OSFI statement supporting the use of capital buffers

July 15, 2020

Today the Office of the Superintendent of Financial Institutions released the following statement supporting the use of capital buffers:

OSFI strongly supports the recent statements issued by the Basel Committee on Banking Supervision and the Financial Stability Board reinforcing the usability of banks' capital buffers.

OSFI requires banks to build up capital buffers in good times so that they are available for use during periods of stress. Capital buffers allow banks to absorb losses while also encouraging them to continue to provide loans and financial services during times of economic stress. Using capital buffers to absorb losses and support lending is consistent with a well-functioning capital regime. It is also consistent with the design and intended functioning of the Basel III framework, an international agreement to strengthen the regulation, supervision and risk management of banks.

Big Banks Capital Requirements: 0% to 4.5% - Minimum Common Equity Tier 1 Capital Requirement, 4.5% to 7% Conservative Buffer, 7% to 8% Surcharge, 8% to 9% Domestic Stability Buffer, above 9% Bank's actual levels were 11.2% at April 30, 2020

Canadian banks entered this period of economic uncertainty resulting from the COVID-19 pandemic from a position of strength because they had built up capital in several layers of buffers. For example, the Domestic Stability Buffer (DSB) is one of the capital buffers that Canada's six largest banks have in place to guard against risks.

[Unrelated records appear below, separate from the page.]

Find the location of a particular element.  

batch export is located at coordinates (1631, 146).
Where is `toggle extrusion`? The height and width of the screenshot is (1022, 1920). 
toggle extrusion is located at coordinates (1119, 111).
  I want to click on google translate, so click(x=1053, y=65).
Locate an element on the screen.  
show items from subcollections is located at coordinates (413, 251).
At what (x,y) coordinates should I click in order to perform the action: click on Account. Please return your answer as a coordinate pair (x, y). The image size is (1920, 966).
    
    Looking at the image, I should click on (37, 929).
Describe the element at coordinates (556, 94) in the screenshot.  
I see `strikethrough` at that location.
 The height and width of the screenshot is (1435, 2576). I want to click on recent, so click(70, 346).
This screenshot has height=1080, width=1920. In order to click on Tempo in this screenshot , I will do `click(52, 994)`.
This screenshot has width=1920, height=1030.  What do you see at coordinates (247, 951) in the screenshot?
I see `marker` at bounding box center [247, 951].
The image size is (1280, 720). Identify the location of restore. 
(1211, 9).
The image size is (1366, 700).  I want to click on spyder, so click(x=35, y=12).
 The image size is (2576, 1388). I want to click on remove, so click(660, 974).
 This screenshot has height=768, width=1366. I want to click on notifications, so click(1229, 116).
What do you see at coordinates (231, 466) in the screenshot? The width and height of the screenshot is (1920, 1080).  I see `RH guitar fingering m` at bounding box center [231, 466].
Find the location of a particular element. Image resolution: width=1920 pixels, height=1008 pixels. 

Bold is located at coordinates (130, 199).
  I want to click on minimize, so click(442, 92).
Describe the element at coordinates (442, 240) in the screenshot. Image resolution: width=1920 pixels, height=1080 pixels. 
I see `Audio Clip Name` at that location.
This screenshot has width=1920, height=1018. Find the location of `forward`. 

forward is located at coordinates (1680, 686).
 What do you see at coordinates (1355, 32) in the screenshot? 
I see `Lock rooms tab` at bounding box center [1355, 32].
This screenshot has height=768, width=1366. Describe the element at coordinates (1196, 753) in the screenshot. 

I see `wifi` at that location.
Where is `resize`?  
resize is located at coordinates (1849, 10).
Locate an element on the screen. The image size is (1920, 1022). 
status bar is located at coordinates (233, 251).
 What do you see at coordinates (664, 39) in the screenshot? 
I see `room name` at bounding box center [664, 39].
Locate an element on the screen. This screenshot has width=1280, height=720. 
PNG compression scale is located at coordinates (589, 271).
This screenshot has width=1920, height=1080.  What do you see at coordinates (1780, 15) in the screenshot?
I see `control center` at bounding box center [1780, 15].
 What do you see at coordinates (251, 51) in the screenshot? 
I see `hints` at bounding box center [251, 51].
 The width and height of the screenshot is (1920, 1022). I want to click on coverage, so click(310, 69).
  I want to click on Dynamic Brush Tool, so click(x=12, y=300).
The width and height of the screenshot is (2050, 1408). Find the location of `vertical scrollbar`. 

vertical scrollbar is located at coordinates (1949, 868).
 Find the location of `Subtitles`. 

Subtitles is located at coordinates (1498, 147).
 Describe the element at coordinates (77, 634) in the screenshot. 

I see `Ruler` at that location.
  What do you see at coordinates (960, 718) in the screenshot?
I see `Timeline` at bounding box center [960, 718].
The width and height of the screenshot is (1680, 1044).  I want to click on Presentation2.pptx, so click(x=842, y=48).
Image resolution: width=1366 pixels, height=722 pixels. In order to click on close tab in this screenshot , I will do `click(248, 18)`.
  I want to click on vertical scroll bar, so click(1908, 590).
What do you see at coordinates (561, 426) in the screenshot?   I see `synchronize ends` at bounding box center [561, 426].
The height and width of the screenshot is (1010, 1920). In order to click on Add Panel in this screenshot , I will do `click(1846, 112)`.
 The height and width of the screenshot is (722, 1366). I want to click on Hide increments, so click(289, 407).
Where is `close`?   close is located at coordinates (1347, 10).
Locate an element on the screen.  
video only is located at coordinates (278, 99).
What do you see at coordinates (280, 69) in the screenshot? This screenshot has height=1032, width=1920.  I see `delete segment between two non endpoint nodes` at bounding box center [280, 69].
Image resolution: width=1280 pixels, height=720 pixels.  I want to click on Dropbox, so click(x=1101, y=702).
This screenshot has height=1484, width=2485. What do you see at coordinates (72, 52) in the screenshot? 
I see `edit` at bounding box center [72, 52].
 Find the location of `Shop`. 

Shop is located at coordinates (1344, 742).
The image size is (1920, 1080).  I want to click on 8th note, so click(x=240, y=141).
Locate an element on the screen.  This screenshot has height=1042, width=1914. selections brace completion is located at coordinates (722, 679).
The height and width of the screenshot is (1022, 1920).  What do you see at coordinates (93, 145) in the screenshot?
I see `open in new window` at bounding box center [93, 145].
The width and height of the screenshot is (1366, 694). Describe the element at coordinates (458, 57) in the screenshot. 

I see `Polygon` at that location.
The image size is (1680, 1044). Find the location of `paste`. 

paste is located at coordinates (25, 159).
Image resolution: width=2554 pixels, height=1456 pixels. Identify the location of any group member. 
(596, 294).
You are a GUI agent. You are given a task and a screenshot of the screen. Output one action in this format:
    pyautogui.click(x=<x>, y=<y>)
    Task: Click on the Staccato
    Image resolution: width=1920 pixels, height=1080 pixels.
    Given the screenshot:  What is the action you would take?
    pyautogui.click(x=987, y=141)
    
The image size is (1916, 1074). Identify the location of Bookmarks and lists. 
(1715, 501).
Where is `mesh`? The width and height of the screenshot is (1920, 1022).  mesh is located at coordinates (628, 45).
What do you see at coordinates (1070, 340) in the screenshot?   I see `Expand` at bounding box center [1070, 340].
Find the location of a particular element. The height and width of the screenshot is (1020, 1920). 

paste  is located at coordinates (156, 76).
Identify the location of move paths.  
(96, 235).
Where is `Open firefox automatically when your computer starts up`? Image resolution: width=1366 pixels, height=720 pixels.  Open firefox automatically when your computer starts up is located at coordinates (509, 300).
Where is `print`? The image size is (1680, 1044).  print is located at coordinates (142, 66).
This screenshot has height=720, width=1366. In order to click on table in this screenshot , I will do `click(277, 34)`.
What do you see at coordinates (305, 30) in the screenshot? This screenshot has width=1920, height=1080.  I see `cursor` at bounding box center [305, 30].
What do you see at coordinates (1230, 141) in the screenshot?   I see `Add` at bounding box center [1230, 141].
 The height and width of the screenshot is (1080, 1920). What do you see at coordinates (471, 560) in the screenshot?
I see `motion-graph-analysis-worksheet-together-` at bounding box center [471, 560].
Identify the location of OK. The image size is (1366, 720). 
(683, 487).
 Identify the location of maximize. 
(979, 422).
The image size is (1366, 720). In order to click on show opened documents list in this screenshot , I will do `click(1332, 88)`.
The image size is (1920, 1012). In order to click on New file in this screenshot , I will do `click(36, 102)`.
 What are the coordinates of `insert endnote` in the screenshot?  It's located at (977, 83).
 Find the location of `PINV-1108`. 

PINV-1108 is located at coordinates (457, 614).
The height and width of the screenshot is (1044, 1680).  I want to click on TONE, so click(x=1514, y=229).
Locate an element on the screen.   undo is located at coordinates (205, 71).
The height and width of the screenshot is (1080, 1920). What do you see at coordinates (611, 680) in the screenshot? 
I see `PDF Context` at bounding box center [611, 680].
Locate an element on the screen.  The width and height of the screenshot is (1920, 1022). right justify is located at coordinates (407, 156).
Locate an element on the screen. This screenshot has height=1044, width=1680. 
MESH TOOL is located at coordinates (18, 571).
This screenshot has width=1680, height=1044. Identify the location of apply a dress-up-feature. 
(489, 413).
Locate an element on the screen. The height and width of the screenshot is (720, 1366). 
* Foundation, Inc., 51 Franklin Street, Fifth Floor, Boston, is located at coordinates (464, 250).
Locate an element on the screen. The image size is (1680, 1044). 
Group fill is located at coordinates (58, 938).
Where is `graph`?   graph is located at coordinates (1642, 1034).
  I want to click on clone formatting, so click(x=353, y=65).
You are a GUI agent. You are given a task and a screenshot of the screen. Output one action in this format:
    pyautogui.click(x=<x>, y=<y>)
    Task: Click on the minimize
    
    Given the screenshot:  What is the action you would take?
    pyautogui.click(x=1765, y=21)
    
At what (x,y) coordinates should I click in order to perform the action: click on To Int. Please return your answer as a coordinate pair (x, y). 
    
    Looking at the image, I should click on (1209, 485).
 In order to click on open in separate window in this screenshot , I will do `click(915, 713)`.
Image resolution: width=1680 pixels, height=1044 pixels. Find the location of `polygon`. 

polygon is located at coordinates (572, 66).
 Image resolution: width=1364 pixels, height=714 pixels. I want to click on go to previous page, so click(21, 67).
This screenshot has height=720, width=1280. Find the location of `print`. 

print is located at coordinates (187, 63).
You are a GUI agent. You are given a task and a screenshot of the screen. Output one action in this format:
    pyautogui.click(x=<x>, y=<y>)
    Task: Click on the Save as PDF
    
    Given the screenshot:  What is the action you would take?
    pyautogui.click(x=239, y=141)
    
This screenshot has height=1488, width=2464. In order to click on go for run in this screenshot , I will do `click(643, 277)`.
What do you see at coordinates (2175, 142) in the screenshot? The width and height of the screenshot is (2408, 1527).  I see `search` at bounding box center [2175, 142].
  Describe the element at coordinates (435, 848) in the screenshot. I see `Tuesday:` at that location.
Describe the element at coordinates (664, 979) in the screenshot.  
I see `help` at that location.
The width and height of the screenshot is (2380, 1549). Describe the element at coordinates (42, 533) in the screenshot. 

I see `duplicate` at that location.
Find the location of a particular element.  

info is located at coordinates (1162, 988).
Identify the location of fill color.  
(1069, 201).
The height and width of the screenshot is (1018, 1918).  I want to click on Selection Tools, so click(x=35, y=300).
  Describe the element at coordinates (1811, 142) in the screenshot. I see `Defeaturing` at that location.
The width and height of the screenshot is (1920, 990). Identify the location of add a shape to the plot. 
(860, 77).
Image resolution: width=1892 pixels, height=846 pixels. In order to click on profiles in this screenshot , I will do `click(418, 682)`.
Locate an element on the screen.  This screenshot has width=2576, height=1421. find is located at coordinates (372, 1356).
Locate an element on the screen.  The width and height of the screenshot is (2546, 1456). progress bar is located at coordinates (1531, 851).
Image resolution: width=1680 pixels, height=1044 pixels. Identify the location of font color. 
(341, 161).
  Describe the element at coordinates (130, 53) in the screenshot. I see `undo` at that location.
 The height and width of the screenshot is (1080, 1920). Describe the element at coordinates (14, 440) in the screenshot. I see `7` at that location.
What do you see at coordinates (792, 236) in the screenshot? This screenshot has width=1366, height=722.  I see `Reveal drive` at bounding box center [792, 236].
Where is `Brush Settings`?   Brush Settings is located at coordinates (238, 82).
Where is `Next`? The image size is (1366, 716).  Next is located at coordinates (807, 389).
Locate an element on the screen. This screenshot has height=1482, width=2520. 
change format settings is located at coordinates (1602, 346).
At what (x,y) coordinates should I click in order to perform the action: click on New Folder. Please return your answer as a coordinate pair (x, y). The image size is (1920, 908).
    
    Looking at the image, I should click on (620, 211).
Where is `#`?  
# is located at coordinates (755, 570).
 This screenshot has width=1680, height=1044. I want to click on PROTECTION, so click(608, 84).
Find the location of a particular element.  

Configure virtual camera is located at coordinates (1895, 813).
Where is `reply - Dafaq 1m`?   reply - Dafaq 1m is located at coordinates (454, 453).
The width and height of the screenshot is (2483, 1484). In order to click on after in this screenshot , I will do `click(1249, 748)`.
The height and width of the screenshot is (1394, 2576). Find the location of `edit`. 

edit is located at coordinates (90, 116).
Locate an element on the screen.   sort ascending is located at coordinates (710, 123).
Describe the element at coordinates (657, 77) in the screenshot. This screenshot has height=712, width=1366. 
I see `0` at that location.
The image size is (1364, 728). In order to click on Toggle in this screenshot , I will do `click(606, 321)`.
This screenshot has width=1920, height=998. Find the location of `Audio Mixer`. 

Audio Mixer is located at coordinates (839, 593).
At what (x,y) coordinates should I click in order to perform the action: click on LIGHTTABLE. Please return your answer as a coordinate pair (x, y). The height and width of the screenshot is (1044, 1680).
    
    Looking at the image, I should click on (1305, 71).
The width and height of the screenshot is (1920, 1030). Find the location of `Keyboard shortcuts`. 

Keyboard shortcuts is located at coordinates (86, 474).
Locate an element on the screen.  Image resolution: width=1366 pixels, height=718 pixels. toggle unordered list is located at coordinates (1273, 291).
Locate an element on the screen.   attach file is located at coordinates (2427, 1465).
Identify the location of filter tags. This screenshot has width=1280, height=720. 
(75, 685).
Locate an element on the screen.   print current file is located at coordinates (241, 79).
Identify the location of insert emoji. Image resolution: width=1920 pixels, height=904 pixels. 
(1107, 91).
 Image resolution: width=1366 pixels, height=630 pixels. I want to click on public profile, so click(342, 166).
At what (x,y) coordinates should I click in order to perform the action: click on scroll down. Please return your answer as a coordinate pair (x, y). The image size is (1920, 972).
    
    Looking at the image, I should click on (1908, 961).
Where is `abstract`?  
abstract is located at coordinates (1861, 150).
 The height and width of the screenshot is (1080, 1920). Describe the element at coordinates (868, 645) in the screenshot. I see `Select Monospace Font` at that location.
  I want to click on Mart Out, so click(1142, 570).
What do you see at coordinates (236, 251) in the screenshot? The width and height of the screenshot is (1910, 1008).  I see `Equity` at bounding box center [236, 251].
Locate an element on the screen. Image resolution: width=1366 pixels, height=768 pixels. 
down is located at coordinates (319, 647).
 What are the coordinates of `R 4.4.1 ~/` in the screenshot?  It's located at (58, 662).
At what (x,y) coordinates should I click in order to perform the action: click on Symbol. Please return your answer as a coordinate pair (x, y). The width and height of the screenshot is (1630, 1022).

On March 13, as signs of strain due to COVID-19 began to emerge, OSFI reduced the DSB from 2.25% to 1% of total risk‑weighted assets. This decision provided banks with roughly $300 billon of additional lending capacity. On June 23, OSFI announced that the DSB would remain at 1%, unchanged from the level set on March 13, reflecting OSFI's assessment that the current DSB level remains effective in supporting the resilience of the Canadian banking system and the overall economy. OSFI will continue to monitor economic and financial conditions, vulnerabilities and signs of risks to the banking system, and the impact of COVID-19 policy responses. If conditions warrant, OSFI is prepared to release the DSB further.

Following the pandemic, banks will be given ample time to restore their capital buffers. This is why we indicated in March that any increases to the DSB will not take effect for at least 18 months following the release. This restoration of capital buffers will be gradual, transparent and measured.

The Basel Committee on Banking Supervision (BCBS) and the Financial Stability Board (FSB) play key coordination roles in the development of regulatory frameworks for banks and the promotion of a resilient global financial system. OSFI is an active participant in these international standard-setting forums. In addition to the BCBS and the FSB, a number of regulatory authorities in other jurisdictions have also recently reinforced that buffers are available for use in times of stress in order to support lending.